Antoine of Vaudémont ( – 22 March 1458) was Count of Vaudémont and Sieur de Joinville from 1418 to 1458. By marriage, he was also Count of Harcourt, Count of Aumale, and Baron of Elbeuf from 1452 to 1458.

Life
His uncle Charles II, Duke of Lorraine had only daughters. Antoine did not conceal his wish to inherit the Duchy of Lorraine, and quarrelled with Charles. Charles attacked Antoine, but Antoine had Philip the Good of Burgundy as an ally.

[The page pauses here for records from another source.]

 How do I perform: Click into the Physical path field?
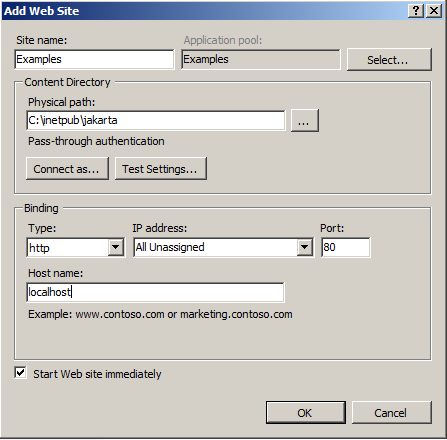[156, 120]

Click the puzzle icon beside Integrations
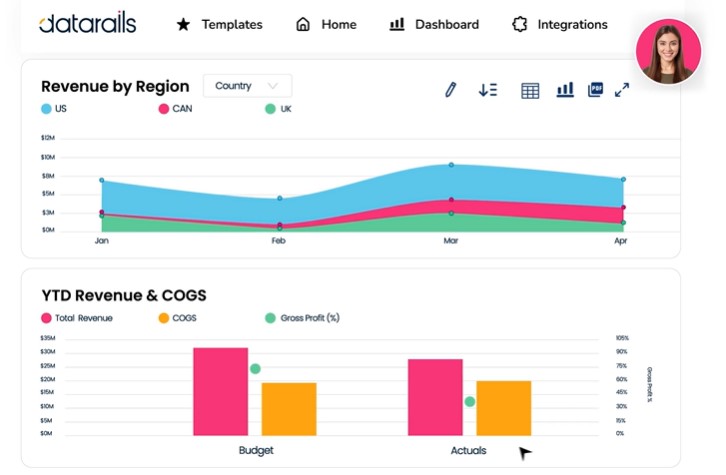pos(519,24)
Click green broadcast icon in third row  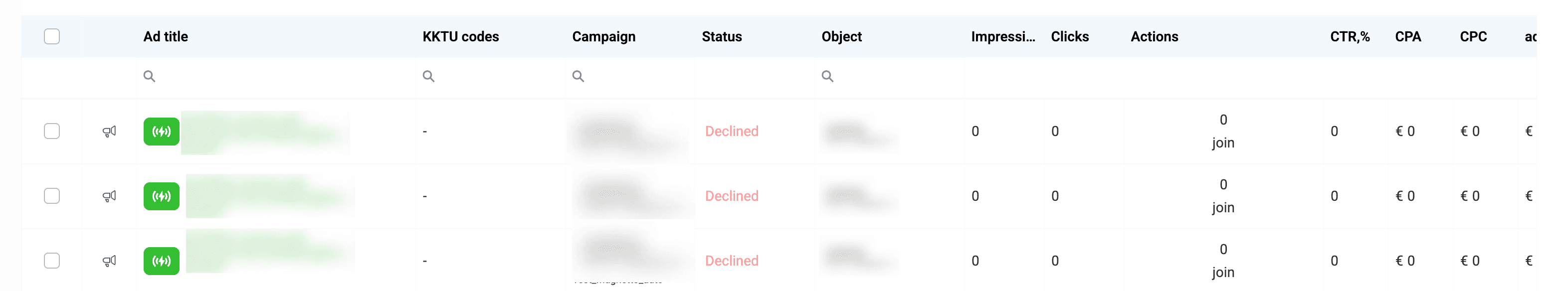coord(161,261)
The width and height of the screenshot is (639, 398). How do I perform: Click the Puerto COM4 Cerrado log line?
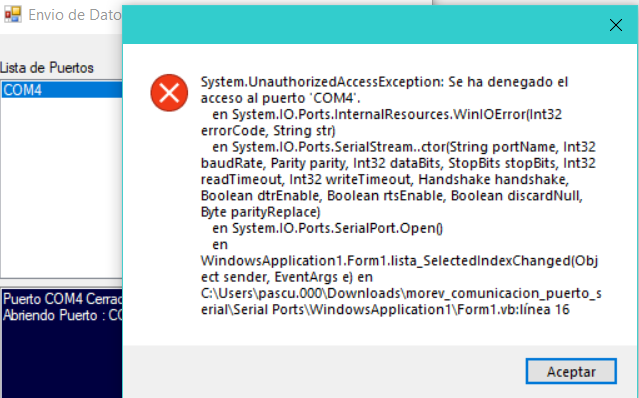[62, 299]
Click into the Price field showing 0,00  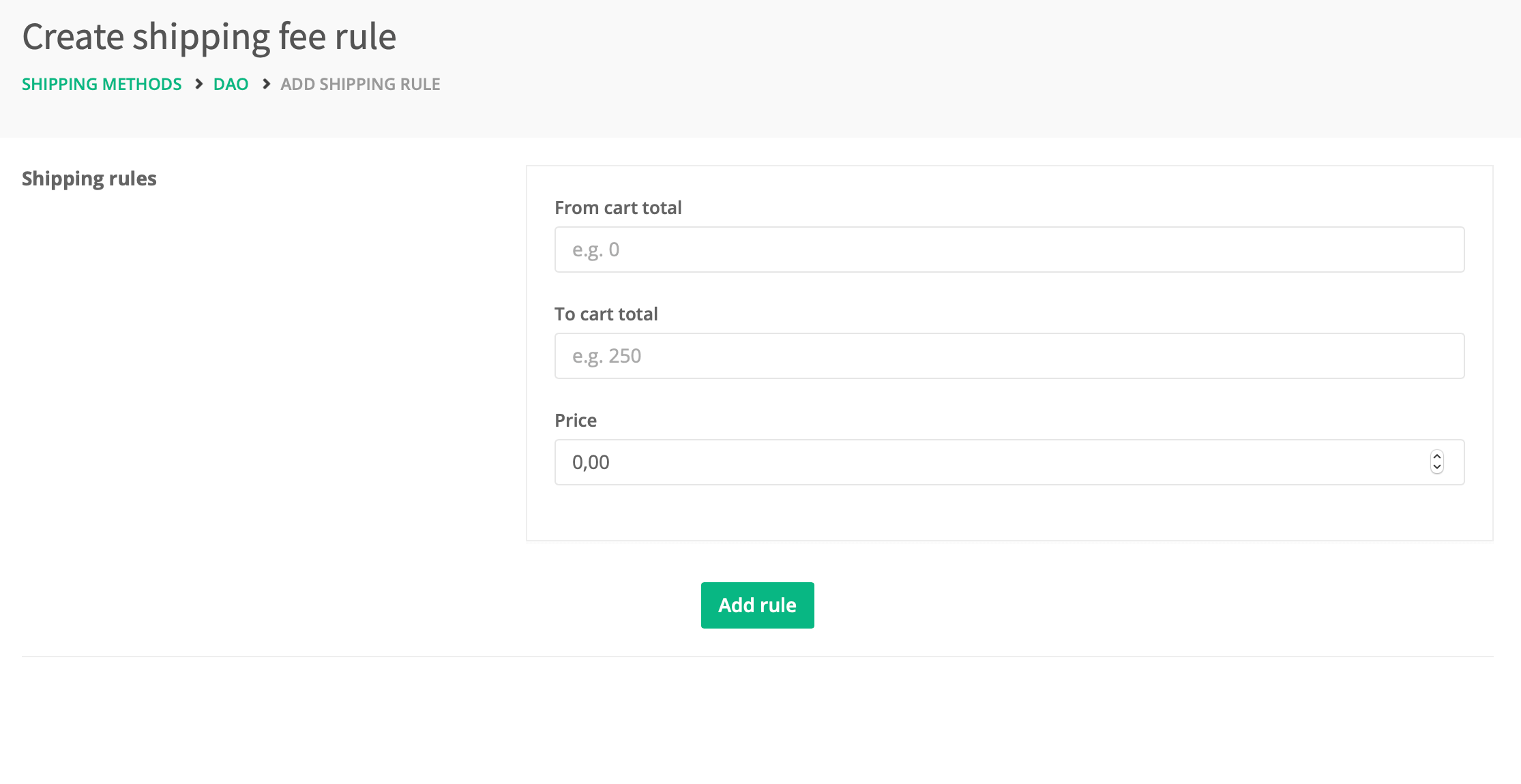click(1009, 462)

After Charles II died in 1431, Antoine attacked the new Duke, René of Anjou, defeating and capturing him at the Battle of Bulgnéville, on 1 July 1431. A decade of negotiation followed, since Sigismund, Holy Roman Emperor was unwilling to recognise Antoine as Duke, pronouncing for René in 1434.

Ultimately, Antoine gave up his claim on the Duchy of Lorraine, by a treaty of 27 March 1441. In return, Antoine's County of Vaudémont was recognised as independent, and his son Frederick bethrothed to the Duke's daughter Yolande of Lorraine. The dynastic consequence was that Antoine's grandson became Duke.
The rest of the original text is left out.